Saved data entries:
▶

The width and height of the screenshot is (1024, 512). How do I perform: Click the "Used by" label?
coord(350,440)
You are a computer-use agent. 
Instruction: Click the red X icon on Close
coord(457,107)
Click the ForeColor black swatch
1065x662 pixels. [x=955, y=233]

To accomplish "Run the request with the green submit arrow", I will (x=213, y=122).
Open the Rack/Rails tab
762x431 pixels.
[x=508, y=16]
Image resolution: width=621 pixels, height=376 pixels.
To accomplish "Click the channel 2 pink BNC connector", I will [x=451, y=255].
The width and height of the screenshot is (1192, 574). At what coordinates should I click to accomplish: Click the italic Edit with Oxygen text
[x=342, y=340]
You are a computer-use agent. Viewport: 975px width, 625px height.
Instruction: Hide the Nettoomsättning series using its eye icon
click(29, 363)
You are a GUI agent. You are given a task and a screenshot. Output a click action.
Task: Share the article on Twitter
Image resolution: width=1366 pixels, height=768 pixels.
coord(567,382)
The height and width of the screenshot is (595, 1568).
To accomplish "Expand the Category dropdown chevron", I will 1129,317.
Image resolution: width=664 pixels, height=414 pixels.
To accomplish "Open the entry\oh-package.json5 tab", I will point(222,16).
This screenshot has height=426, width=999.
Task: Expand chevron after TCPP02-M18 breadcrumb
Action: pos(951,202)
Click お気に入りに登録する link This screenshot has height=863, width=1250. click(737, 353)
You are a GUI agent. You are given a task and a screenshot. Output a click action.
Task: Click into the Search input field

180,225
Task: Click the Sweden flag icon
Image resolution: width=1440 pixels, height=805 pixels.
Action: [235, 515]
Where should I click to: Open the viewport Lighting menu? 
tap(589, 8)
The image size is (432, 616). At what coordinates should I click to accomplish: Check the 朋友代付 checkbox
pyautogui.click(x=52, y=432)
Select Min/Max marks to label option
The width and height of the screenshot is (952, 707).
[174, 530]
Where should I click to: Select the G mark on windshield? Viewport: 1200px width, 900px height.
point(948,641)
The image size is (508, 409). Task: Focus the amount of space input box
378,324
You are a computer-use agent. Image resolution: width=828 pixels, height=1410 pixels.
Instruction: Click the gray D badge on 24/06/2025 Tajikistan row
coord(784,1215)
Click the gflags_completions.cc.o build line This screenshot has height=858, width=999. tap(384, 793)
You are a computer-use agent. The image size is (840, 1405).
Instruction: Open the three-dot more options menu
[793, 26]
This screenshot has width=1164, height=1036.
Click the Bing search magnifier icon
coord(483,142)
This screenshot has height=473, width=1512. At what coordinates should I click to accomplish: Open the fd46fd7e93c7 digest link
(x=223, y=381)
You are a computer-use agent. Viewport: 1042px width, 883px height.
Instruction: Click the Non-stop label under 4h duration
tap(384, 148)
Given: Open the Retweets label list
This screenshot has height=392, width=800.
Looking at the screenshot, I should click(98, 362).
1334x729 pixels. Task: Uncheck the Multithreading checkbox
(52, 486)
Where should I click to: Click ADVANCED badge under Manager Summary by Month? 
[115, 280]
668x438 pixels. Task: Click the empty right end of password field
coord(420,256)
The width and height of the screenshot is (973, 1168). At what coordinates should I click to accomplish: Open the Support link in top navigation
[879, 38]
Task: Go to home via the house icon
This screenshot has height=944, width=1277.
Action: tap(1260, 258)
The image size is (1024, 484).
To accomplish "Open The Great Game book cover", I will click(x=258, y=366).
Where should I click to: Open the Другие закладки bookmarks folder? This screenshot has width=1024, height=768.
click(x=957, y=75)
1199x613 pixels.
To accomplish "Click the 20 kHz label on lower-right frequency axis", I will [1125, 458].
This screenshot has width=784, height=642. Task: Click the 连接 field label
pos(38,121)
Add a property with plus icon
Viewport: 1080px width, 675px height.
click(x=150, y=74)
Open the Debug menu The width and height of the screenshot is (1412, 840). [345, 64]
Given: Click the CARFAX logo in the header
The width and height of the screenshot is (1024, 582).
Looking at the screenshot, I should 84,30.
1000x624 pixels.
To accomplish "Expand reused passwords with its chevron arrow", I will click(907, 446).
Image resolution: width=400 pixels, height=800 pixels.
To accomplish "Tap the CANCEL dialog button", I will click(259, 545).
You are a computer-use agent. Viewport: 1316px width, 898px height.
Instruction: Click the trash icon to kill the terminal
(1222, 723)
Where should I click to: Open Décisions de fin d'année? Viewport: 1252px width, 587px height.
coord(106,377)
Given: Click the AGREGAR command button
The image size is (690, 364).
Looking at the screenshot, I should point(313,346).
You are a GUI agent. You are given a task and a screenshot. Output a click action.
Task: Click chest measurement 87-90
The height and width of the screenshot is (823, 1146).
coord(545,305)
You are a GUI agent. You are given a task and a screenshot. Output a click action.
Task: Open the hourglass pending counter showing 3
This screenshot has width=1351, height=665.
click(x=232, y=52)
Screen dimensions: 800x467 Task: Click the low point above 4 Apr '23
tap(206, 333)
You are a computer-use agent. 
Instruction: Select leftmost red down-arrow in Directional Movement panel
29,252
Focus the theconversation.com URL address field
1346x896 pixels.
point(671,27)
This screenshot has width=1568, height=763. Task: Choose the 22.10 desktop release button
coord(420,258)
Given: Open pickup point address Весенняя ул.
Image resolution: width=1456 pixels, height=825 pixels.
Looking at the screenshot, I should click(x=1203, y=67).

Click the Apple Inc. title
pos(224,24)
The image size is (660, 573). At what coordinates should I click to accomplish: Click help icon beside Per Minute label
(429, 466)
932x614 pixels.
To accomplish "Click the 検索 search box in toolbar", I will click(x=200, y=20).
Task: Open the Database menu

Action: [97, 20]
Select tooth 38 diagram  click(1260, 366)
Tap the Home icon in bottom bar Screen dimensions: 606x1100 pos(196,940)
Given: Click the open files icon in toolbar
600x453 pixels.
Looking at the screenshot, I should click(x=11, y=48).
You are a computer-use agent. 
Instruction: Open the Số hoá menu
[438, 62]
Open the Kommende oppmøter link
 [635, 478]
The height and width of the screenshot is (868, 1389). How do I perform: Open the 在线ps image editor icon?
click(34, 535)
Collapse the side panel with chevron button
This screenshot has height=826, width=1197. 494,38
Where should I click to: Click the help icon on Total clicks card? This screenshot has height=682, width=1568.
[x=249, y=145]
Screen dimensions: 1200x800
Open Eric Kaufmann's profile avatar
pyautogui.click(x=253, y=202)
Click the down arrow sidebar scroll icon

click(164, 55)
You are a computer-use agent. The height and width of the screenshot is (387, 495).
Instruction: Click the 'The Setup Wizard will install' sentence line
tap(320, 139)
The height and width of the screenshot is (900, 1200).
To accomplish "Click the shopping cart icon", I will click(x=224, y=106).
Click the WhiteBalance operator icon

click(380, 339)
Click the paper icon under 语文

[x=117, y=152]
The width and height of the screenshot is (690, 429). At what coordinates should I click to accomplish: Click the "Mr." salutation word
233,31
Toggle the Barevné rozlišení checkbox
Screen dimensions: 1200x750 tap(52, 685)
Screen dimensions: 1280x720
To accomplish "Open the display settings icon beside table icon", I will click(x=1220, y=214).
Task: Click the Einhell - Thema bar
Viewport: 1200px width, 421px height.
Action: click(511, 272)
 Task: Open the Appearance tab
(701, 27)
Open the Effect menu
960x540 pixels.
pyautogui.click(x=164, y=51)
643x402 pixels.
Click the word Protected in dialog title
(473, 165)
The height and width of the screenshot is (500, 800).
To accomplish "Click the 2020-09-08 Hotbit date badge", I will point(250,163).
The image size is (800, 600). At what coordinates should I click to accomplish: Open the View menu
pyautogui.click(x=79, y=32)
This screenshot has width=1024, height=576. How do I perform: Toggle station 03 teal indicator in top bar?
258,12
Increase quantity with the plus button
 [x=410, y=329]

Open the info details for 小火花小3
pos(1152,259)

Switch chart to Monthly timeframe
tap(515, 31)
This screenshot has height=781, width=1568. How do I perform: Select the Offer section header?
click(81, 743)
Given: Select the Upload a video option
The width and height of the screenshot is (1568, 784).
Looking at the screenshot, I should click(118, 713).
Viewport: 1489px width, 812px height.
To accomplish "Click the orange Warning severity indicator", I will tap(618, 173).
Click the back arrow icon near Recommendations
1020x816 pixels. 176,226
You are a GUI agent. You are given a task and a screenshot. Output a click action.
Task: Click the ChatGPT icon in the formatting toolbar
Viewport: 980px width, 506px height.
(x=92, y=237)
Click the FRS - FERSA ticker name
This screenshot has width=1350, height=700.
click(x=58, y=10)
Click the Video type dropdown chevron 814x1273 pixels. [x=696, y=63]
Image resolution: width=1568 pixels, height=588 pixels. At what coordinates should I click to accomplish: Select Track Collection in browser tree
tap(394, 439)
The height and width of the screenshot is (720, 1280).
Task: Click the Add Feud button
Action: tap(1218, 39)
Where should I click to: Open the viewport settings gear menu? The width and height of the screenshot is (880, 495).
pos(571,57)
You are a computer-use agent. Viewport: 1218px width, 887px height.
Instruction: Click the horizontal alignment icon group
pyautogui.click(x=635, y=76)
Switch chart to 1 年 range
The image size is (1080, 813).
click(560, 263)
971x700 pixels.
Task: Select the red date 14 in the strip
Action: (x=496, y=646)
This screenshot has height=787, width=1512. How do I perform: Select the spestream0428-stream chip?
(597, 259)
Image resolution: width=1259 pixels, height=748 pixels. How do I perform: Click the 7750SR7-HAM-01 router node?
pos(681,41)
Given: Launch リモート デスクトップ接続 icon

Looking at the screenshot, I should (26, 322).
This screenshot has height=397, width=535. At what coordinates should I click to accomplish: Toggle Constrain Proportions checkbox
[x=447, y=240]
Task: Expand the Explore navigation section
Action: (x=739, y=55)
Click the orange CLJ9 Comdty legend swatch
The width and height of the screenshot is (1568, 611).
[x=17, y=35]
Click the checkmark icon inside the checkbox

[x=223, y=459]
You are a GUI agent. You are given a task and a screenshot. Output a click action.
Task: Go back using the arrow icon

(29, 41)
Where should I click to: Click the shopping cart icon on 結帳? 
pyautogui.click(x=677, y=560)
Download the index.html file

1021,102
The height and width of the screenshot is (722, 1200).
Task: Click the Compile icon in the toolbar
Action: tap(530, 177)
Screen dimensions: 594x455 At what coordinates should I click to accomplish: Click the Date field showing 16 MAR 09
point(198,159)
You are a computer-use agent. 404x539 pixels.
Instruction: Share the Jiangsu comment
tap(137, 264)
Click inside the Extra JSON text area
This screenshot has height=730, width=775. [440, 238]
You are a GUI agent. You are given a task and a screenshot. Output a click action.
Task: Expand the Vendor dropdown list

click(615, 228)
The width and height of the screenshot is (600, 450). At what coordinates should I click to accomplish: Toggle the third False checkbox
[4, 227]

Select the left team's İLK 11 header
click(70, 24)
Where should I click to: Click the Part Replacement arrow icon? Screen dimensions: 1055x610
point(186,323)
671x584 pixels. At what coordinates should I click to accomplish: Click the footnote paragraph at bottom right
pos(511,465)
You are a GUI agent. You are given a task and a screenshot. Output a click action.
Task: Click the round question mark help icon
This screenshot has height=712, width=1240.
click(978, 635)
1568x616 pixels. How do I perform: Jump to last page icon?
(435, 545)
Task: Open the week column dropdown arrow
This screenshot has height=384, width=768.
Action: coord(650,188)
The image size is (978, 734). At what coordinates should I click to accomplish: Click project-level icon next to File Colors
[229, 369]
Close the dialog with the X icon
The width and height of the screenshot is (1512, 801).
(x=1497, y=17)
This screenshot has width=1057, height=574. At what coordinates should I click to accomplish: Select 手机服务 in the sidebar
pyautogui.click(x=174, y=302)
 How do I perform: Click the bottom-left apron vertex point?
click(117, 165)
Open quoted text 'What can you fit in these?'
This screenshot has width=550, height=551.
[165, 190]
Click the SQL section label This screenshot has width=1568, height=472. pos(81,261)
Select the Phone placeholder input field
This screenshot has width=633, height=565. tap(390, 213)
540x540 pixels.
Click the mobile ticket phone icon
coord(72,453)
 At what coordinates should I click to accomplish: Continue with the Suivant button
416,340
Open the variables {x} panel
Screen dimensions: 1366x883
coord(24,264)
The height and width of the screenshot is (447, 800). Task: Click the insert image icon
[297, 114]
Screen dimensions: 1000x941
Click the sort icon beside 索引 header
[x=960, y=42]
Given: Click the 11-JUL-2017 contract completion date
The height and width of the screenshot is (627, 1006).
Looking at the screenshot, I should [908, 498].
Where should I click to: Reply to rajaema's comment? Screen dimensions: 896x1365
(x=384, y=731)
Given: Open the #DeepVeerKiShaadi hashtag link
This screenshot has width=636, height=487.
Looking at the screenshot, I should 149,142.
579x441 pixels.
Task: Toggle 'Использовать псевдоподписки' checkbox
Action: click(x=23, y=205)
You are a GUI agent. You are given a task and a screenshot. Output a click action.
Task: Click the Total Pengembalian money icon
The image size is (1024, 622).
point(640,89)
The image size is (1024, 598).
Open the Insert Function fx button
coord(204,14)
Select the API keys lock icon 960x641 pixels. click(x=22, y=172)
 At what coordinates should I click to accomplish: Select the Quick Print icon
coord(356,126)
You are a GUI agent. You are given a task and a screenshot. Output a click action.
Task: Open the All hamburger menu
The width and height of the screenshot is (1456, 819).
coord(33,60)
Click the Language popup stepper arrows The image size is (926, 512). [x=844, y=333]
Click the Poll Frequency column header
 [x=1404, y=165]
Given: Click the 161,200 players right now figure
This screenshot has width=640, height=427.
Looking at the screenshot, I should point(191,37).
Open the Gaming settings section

◀

● **Problem requirements**:
For this exercise, output exactly the lines above from the line with "Open the Debug" to the line with "1000x624 pixels.", counting both, and leave out the rest.

● **Output for this task**:
Open the Debug menu The width and height of the screenshot is (1412, 840). [345, 64]
Given: Click the CARFAX logo in the header
The width and height of the screenshot is (1024, 582).
Looking at the screenshot, I should 84,30.
1000x624 pixels.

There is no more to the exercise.